Mario Zechner just published a really nice version of that. It works by monkey-patching global.fetch and the Node HTTP library and then running Claude Code using Node with an extra --require interceptor-loader.js option to inject the patches.

Provided you have Claude Code installed and configured already, an easy way to run it is via npx like this:

npx @mariozechner/claude-trace --include-all-requests

I tried it just now and it logs request/response pairs to a .claude-trace folder, as both jsonl files and HTML.

The HTML interface is really nice. Here's an example trace - I started everything running in my llm checkout and asked Claude to "tell me about this software" and then "Use your agent tool to figure out where the code for storing API keys lives".

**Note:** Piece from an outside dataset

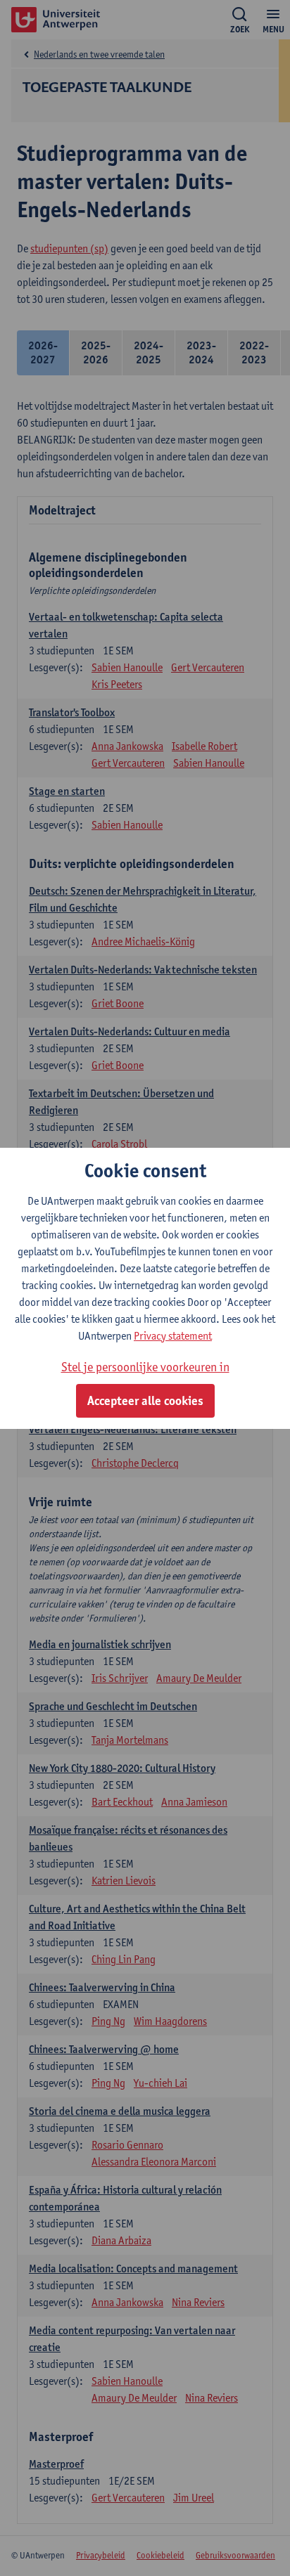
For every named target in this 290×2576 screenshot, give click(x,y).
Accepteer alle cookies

I specifically requested the "agent" tool here because I noticed in the tool definitions a tool called dispatch_agent with this tool definition (emphasis mine):

Launch a new agent that has access to the following tools: GlobTool, GrepTool, LS, View, ReadNotebook. When you are searching for a keyword or file and are not confident that you will find the right match on the first try, use the Agent tool to perform the search for you. For example:

If you are searching for a keyword like "config" or "logger", the Agent tool is appropriate

If you want to read a specific file path, use the View or GlobTool tool instead of the Agent tool, to find the match more quickly

If you are searching for a specific class definition like "class Foo", use the GlobTool tool instead, to find the match more quickly

Usage notes:

Launch multiple agents concurrently whenever possible, to maximize performance; to do that, use a single message with multiple tool uses

When the agent is done, it will return a single message back to you. The result returned by the agent is not visible to the user. To show the user the result, you should send a text message back to the user with a concise summary of the result.

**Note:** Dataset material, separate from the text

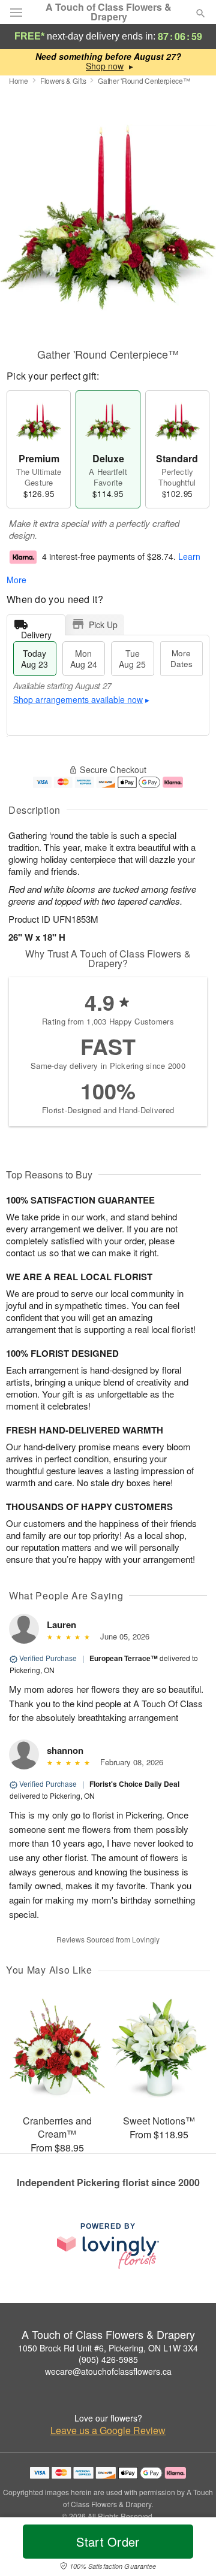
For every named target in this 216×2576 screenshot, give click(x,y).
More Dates (181, 658)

Each agent invocation is stateless. You will not be able to send additional messages to the agent, nor will the agent be able to communicate with you outside of its final report. Therefore, your prompt should contain a highly detailed task description for the agent to perform autonomously and you should specify exactly what information the agent should return back to you in its final and only message to you.

The agent's outputs should generally be trusted

IMPORTANT: The agent can not use Bash, Replace, Edit, NotebookEditCell, so can not modify files. If you want to use these tools, use them directly instead of going through the agent.

I'd heard that Claude Code uses the LLMs-calling-other-LLMs pattern - one of the reason it can burn through tokens so fast! It was interesting to see how this works under the hood - it's a tool call which is designed to be used concurrently (by triggering multiple tool uses at once).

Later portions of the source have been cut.